What about for the community at Qumran? They obviously possessed multiple editions of some biblical books. Do we know what they thought about these variant editions? Emanuel Tov realizes that we cannot assume an answer to this question, but arguments must be presented.
In view of this plurality, we ought to ask ourselves which copies carried authority, some or all, and for whom? For the Qumran community, the various Scripture texts were equally authoritative since its members paid no attention to textual differences between these texts. (Tov, p. 186)
He then presents two reasons to support this assessment:
  1. Pluralistic collection--"When collecting their Scripture books, the members of the community thus made no effort to adhere to a single textual group."
  2. Lack of preference for a specific biblical text in the Qumran compositions--"The Qumran covenanters copied sectarian and non-sectarian texts and authored sectarian compositions containing biblical quotations. In these quotations, no specific text or text group is preferred." 
I myself am not persuaded by these two lines of evidence. The first one I have already given reasons for doubting--we cannot tell what people think about the books in their library just by looking at the library catalog, as it were. The second point is more interesting and tricky, and one would need to consider carefully how the Qumran literature cites scripture to judge whether or not their practice gives any indication as to how they felt about textual variation. My initial feeling is that we cannot presuppose that the citation of a number of different texts--editions--indicates a lack of concern for this textual plurality. There are too many instances of the same sort of thing in patristic literature, citations of a variety of different text forms, or paraphrased citations, sometimes apparently just to make an exegetical point, indicating nothing about which text form the Father prefers, or what he thinks about textual plurality. (Origen is a great example here, and a complex one. Now, as it turns out he was okay with some textual plurality, but it would certainly be inaccurate and misleading to say that it was of no concern to him, or not at all problematic. It was an issue that had to be addressed, and he devoted a great portion of his life addressing it.)

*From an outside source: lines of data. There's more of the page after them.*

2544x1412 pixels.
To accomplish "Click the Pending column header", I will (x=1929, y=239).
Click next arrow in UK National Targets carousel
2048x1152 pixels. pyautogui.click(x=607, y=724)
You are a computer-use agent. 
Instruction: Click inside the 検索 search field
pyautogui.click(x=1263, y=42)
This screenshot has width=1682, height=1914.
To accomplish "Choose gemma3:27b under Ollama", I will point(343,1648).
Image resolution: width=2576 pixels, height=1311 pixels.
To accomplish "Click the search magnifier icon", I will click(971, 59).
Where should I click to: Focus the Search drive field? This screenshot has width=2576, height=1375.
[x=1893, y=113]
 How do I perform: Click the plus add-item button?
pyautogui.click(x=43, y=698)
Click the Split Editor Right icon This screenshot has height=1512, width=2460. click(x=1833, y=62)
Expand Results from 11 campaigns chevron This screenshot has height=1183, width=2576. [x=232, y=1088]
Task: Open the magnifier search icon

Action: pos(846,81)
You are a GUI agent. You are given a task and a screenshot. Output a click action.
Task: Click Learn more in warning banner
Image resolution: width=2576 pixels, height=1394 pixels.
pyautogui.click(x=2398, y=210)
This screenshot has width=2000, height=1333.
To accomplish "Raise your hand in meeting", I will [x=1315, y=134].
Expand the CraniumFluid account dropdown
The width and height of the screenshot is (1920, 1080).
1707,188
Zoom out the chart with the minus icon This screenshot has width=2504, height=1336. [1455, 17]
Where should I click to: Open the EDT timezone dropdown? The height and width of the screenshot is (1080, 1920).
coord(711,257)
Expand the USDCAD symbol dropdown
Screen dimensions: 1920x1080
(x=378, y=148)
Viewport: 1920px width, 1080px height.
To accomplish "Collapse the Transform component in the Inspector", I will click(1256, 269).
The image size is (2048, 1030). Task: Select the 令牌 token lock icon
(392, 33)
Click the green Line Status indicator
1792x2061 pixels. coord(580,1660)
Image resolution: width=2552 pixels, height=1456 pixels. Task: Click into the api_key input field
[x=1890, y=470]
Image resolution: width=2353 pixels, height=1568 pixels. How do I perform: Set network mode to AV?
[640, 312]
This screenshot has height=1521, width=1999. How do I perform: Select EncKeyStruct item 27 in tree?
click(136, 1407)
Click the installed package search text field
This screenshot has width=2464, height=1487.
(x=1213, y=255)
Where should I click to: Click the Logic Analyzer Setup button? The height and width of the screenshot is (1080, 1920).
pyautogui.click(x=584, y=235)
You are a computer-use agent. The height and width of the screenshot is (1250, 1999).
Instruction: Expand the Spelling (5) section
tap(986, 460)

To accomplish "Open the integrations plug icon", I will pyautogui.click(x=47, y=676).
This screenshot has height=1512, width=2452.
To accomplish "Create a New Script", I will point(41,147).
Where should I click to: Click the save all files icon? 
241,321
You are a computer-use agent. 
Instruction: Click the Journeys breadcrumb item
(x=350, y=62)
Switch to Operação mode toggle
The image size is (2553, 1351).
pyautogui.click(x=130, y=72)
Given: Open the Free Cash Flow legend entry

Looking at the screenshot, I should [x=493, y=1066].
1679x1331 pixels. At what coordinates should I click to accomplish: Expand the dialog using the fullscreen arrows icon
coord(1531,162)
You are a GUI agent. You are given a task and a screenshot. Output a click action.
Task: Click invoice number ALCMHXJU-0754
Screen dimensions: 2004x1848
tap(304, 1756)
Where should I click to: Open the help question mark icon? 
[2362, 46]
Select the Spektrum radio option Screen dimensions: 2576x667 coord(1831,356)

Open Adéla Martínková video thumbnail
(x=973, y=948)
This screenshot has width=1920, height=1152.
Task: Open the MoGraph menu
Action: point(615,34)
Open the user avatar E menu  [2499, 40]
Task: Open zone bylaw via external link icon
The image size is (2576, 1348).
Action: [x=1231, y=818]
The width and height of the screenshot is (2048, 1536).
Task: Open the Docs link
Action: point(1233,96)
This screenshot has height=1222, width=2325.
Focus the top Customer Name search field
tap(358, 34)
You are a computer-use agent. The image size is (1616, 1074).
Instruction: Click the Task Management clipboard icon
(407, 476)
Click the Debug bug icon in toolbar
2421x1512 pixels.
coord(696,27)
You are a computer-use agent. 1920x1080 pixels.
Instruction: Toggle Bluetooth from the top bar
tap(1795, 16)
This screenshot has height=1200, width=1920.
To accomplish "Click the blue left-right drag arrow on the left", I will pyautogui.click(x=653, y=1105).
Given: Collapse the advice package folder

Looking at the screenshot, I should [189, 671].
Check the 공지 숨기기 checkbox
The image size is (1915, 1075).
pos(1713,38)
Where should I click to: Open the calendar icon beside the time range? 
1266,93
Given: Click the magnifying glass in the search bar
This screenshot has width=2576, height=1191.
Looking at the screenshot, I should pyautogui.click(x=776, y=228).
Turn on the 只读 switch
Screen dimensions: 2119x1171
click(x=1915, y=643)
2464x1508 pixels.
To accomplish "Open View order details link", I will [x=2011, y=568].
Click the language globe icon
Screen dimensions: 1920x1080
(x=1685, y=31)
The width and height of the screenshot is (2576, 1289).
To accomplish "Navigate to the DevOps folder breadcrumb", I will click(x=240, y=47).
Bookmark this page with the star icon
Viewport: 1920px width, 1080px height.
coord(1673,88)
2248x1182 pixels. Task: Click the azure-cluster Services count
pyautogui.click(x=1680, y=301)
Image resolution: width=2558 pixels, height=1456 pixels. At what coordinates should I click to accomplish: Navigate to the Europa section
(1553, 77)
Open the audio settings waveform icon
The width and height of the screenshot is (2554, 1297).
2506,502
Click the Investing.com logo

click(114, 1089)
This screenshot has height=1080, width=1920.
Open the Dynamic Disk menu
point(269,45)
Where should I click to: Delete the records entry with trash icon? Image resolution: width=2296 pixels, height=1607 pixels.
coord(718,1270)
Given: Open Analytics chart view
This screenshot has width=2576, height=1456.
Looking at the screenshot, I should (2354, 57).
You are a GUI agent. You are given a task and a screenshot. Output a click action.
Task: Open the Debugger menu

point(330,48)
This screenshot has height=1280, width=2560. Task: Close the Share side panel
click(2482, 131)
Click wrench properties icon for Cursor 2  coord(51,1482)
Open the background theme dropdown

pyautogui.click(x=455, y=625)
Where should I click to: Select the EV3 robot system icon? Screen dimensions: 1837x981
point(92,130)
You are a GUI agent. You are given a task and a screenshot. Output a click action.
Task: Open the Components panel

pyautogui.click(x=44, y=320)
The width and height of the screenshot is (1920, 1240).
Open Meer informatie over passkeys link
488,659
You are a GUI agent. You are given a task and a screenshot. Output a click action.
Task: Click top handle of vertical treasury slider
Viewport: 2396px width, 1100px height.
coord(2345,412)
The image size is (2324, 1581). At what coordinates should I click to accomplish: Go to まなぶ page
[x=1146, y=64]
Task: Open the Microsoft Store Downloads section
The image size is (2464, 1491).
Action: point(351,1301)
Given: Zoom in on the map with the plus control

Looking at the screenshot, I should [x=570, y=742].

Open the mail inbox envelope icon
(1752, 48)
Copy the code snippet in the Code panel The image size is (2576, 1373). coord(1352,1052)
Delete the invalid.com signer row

[Another issue that I can't deal with here: someone had to cause the textual plurality, someone had to revise the texts. How they thought about what they were doing is also an interesting and complex issue.]

One last point: the ideal of textual uniformity was in play very early. I guess we could think about passages like Deuteronomy 4:2, but I was thinking more like at the end of the Letter of Aristeas (310-11) where a curse is placed on anyone who would alter the translation, because it was perfect. And Philo is at pains to establish that the Greek translation he uses corresponds in every possible way to the Hebrew text (Life of Moses 2.38-44). I have written extensively about this for both ancient Judaism and early Christianity in my book, ch. 5, but see more conveniently, on Christian authors, here.

These examples, of course, do not reflect reality, but this post is not about the reality of textual diversity. I just want to raise a question about how the ancients thought about that textual diversity. In my view, the evidence indicates that--if they paid enough attention to notice the diversity (and I'm sure that many didn't)--it would have caused some concern for them, it would have been an issue that needed addressing. They may well have addressed it in their own minds in some way without leaving us a record of their thoughts.